Die Bundestagsfraktion Bündnis 90 / Die Grünen hat Glyphosat in der Muttermilch nachweisen lassen. Die Nachweismethode ist zwar ungeeignet, operiert an der technischen Nachweisgrenze und für die insgesamt 16 (!) Messwerte fehlen Kontrollen und elementare Statistik, aber die Verunsicherung ist gelungen, zumal auch Nachrichtenagenturen und Fernsehsender den Inhalt der Pressemeldung der Grünen unkritisch weiter verbreiteten. Stillende Mütter haben Angst, obwohl sich mit Grundkenntnissen der Mathematik (Dreisatz) nachrechnen lässt, dass ein Säugling mehrere Tausend Liter Muttermilch am Tag zu sich nehmen müsste, um auch nur in die Nähe des zulässigen Grenzwerts für Nahrungsmittel zu kommen (der in Deutschland zu den strengsten der Welt gehört). Näheres dazu findet sich im Tagesspiegel oder in dem offenen Brief der Initiative Stallbesuch. Auch die Zeitschrift The European geht mit der Verunsicherungskampagne der Grünen Bundestagsfraktion hart ins Gericht.

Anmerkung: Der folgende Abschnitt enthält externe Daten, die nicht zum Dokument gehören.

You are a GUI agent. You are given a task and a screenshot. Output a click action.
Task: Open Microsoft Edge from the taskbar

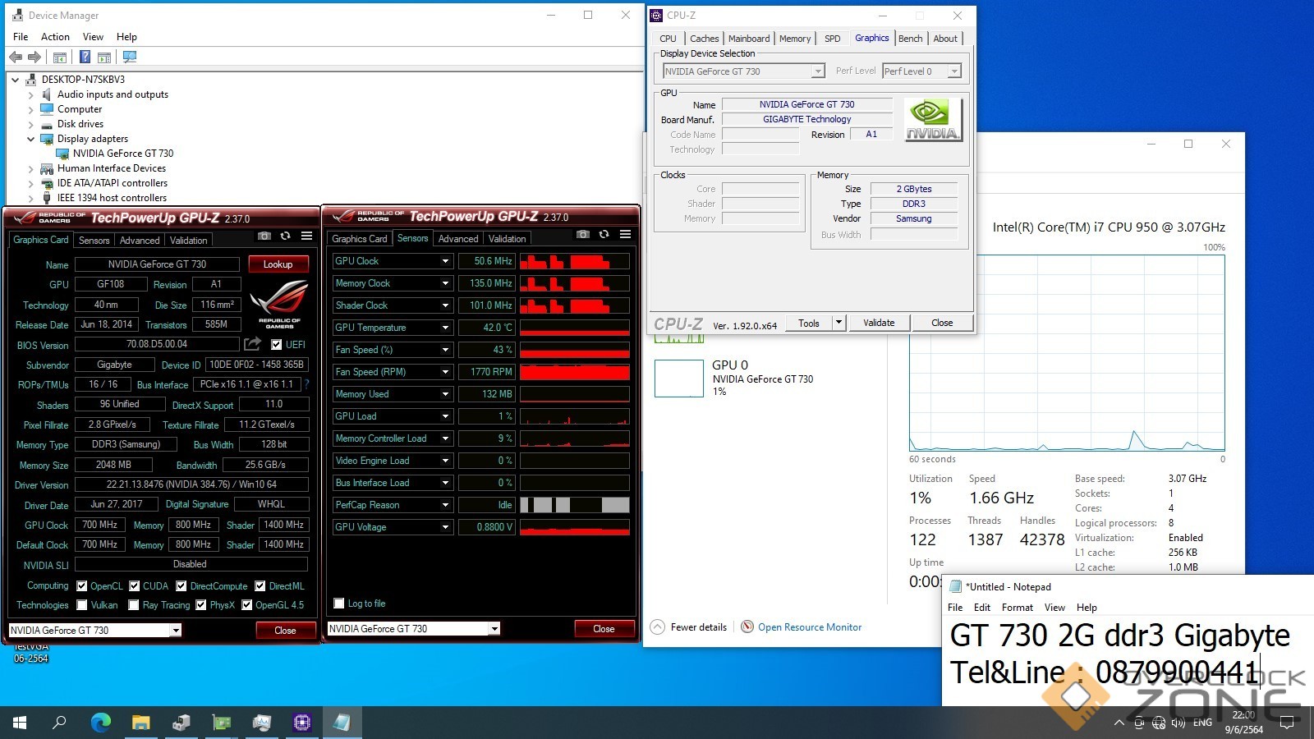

Hoffen wir, dass die stillenden Mütter keinen Kaffee trinken, auf Alkohol verzichten und auch nicht rauchen. Sie sollten aber auch kein Obst essen, schon gar nicht die gerade so beliebten Erdbeeren.
In der Erdbeere (auch in der Bio-Erdbeere!) finden sich nämlich allerlei organische Verbindungen, Farb- und Konservierungsstoffe, die der Chemielehrer James Kennedy hier zusammengestellt hat. Dazu zählen zunächst die viel diskutierten E-Zusatzstoffe: E210 (Benzoesäure), E236 (Methansäure), E296 (2-Hydroxybernsteinsäure), E300 (Ascorbinsäure) und E161d (Rubixanthin). E296 muss nach der EU-Gefahrstoffverordnung als „reizend“ gekennzeichnet werden: „Reizt die Atmungsorgane und die Haut“ – „Gefahr ernster Augenschäden“.